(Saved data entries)
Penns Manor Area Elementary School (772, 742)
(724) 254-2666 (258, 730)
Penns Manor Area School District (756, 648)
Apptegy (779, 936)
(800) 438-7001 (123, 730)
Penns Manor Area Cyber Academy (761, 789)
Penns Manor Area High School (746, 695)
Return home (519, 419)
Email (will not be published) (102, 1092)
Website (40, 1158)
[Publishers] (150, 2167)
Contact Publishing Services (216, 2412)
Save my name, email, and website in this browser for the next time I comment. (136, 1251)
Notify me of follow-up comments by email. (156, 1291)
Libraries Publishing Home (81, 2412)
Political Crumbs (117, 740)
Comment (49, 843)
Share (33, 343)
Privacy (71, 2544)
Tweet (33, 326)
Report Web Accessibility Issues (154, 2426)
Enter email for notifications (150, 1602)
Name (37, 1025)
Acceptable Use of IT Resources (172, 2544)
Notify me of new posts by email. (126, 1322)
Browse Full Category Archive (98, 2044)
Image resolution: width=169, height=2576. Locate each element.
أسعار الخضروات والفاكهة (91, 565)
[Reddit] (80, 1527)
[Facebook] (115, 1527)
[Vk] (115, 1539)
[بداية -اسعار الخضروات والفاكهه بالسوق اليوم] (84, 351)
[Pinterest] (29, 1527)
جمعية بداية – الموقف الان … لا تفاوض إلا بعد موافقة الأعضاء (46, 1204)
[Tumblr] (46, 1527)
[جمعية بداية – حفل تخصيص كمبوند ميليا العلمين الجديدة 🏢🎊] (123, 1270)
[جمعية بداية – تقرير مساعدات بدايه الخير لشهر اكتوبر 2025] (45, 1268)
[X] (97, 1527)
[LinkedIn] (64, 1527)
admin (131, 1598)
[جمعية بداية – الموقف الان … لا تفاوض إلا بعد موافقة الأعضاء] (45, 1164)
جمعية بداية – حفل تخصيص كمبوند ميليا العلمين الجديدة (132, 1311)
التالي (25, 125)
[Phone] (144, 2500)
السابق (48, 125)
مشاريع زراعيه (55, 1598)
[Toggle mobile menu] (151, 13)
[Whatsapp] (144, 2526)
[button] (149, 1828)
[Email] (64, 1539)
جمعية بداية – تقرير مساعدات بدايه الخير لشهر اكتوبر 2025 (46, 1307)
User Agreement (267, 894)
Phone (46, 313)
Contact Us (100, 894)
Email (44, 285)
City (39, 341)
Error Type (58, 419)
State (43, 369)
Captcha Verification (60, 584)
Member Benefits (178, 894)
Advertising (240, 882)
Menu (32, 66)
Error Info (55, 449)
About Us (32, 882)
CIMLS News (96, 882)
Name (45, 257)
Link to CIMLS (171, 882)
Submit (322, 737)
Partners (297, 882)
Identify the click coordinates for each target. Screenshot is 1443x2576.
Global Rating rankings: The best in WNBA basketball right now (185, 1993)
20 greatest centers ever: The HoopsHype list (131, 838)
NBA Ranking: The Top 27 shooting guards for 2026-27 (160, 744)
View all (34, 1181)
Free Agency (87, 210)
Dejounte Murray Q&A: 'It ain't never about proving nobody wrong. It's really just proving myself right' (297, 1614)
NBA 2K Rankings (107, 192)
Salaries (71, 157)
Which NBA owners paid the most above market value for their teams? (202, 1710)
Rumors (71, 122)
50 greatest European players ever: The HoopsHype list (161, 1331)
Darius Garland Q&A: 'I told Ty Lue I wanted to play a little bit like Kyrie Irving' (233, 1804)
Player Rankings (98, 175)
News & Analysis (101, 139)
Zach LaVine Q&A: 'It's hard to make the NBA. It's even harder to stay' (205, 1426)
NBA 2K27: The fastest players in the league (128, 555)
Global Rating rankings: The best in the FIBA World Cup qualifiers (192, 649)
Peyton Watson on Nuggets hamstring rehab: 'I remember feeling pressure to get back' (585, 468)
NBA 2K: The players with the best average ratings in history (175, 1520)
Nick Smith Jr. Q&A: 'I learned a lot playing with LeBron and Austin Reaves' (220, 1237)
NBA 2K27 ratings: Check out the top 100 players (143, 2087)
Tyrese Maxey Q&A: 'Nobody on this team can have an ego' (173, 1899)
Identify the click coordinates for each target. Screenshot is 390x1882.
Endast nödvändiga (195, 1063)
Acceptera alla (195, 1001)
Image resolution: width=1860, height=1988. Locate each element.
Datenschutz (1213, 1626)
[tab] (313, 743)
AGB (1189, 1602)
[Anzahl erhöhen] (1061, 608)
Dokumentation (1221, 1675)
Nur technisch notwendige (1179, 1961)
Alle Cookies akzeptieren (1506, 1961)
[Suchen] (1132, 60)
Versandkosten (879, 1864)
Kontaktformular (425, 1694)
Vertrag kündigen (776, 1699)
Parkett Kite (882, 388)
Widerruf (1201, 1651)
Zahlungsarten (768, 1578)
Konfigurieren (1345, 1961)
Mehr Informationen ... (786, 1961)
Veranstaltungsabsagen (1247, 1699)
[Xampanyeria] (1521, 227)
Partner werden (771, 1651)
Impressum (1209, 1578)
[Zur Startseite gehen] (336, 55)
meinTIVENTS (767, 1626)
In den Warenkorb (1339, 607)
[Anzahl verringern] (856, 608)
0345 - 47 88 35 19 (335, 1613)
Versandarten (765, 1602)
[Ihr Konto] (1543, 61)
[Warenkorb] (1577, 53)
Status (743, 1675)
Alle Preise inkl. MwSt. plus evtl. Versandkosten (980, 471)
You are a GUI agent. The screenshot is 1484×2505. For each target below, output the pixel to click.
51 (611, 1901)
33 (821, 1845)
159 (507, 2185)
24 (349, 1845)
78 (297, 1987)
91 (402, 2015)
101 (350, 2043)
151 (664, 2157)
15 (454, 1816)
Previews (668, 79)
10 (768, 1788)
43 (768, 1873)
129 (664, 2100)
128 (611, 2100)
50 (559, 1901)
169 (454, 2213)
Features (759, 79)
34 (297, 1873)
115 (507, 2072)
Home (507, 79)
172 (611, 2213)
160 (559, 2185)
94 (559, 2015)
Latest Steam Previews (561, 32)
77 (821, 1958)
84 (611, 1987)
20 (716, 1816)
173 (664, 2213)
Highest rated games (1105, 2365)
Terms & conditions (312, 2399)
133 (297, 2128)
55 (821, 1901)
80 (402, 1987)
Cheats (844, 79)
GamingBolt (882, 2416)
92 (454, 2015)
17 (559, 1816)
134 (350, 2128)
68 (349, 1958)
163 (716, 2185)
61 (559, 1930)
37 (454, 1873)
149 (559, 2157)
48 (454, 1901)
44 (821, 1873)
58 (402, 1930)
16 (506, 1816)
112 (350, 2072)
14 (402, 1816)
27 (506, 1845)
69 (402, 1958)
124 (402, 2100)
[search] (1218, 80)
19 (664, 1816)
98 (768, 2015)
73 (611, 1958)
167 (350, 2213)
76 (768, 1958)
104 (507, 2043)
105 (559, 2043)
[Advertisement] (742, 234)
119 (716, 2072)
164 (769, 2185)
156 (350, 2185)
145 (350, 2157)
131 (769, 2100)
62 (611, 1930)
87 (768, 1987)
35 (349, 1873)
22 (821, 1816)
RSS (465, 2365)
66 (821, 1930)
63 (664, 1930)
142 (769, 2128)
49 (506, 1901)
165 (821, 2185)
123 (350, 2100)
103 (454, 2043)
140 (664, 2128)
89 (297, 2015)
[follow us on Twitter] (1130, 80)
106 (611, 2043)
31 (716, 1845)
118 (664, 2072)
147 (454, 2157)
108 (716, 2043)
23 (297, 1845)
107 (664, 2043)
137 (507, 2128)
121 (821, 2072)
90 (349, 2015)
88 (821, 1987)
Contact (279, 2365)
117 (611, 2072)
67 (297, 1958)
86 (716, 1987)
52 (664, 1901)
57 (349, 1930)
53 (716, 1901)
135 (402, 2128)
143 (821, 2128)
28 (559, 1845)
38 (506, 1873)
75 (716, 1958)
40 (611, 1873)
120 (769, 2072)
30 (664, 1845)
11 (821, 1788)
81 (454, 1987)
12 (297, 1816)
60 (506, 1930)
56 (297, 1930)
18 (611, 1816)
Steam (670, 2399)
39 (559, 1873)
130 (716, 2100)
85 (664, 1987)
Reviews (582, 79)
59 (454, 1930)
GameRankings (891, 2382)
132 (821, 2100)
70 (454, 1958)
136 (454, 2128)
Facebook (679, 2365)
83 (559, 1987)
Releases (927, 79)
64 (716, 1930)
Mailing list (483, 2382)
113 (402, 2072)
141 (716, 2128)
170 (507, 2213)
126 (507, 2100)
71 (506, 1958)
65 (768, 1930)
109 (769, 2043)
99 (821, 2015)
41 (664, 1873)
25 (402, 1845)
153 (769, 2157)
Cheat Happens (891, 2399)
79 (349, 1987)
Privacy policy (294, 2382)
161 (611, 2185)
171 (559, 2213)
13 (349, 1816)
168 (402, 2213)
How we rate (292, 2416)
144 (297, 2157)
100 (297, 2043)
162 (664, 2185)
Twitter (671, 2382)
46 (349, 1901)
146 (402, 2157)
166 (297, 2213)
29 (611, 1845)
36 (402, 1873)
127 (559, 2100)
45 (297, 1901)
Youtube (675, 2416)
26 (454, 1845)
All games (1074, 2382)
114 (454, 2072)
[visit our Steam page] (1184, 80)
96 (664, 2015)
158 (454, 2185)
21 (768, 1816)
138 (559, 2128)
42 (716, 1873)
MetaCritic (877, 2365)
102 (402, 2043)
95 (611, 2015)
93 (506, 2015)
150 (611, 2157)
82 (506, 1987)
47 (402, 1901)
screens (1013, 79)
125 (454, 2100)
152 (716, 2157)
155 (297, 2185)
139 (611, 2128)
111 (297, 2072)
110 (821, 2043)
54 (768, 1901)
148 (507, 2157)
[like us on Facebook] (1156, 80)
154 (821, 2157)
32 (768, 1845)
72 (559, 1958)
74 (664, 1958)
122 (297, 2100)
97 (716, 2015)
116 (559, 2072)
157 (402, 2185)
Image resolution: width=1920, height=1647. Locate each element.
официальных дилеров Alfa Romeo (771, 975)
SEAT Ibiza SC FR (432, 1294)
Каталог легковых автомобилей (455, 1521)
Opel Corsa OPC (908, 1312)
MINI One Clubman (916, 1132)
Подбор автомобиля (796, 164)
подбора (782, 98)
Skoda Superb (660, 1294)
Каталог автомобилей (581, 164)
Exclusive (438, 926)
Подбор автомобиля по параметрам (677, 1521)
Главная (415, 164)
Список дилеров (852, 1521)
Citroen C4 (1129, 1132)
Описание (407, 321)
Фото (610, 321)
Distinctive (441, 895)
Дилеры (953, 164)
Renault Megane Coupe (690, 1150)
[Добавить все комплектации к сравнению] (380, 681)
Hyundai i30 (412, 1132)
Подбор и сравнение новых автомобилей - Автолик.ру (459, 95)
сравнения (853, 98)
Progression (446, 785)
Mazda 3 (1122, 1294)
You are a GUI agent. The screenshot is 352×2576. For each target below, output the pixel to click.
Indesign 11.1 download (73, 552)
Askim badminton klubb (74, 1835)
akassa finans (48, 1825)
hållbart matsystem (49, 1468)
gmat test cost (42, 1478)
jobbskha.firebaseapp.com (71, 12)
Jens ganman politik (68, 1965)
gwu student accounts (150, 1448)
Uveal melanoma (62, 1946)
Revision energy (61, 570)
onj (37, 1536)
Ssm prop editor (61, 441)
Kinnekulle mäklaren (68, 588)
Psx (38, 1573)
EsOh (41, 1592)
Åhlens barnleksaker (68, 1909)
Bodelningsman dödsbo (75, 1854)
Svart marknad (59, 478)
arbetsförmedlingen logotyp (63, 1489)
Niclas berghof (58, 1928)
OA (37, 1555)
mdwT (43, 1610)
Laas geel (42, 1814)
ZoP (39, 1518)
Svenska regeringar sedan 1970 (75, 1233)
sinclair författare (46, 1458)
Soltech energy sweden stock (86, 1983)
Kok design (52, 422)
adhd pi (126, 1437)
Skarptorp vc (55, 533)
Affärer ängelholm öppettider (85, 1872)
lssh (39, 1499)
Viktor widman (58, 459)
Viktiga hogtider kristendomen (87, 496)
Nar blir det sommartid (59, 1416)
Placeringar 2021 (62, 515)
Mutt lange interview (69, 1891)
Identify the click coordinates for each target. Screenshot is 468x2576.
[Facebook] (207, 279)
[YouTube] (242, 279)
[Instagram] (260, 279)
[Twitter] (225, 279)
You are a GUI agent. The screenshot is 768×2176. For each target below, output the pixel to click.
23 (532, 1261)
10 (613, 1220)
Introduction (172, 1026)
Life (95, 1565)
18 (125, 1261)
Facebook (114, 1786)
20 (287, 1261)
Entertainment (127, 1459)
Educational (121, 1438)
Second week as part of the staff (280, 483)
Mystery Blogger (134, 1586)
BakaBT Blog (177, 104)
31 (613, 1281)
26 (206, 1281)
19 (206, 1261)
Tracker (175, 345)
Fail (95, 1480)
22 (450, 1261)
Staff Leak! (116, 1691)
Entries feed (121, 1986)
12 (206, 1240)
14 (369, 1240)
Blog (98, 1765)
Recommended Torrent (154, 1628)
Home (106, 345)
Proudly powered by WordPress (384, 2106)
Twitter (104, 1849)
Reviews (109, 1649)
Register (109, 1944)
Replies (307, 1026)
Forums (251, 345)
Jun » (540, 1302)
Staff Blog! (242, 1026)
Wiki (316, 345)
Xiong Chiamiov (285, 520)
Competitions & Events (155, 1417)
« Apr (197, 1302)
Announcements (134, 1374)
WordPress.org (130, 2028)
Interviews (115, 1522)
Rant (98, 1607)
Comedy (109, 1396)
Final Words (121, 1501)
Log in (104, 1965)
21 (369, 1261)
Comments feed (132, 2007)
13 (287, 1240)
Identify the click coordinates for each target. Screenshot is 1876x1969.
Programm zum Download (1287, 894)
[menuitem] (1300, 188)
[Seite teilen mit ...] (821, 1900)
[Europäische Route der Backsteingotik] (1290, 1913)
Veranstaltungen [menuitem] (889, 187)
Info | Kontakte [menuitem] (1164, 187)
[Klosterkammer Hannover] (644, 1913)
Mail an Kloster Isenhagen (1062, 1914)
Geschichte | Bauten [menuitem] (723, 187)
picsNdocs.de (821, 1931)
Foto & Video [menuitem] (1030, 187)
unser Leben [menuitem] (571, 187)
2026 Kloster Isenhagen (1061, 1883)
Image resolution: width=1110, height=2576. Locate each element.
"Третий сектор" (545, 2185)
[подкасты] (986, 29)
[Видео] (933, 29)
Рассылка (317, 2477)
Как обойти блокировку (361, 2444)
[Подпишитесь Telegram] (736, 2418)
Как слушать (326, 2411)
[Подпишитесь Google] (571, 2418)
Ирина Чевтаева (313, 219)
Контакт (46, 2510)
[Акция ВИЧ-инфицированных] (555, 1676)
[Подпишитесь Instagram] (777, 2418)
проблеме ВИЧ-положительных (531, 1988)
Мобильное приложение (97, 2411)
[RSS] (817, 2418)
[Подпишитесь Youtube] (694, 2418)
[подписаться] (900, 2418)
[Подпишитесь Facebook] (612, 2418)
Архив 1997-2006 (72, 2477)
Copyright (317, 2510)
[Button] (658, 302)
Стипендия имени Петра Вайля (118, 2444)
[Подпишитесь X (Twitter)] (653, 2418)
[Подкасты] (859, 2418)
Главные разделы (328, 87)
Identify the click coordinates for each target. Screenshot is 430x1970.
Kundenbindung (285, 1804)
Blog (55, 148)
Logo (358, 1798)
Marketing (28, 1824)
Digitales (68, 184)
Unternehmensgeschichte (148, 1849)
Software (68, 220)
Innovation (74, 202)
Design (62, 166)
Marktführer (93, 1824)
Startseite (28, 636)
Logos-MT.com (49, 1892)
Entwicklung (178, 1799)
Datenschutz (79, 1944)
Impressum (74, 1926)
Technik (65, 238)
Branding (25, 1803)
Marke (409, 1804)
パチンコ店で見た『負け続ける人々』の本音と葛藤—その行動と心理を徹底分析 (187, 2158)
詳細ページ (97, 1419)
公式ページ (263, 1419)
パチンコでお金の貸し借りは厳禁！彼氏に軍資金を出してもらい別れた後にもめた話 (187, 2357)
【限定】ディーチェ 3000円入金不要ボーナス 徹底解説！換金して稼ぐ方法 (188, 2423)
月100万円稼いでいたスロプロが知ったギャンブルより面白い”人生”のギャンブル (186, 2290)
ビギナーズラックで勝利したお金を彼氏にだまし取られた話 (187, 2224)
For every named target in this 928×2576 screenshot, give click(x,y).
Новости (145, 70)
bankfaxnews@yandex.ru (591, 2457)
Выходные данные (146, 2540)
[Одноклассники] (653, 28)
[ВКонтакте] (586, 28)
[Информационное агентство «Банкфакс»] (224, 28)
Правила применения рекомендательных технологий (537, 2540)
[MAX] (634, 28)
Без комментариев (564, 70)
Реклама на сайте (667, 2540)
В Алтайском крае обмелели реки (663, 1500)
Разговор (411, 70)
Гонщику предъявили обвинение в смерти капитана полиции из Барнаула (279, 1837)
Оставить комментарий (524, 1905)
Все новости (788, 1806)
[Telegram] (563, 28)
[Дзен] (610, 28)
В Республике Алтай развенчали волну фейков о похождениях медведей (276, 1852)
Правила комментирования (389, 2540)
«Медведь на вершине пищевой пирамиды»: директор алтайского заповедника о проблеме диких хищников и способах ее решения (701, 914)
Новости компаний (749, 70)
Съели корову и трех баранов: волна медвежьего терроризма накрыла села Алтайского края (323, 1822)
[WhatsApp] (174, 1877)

What this task involves - Begin at the line above that has "26 (206, 1281)" and stop after the line that has "Log in (104, 1965)", copying each line exactly and adding nothing else.

Answer for this exercise -
26 (206, 1281)
19 (206, 1261)
Tracker (175, 345)
Fail (95, 1480)
22 (450, 1261)
Staff Leak! (116, 1691)
Entries feed (121, 1986)
12 (206, 1240)
14 (369, 1240)
Blog (98, 1765)
Recommended Torrent (154, 1628)
Home (106, 345)
Proudly powered by WordPress (384, 2106)
Twitter (104, 1849)
Reviews (109, 1649)
Register (109, 1944)
Replies (307, 1026)
Forums (251, 345)
Jun » (540, 1302)
Staff Blog! (242, 1026)
Wiki (316, 345)
Xiong Chiamiov (285, 520)
Competitions & Events (155, 1417)
« Apr (197, 1302)
Announcements (134, 1374)
WordPress.org (130, 2028)
Interviews (115, 1522)
Rant (98, 1607)
Comedy (109, 1396)
Final Words (121, 1501)
Log in (104, 1965)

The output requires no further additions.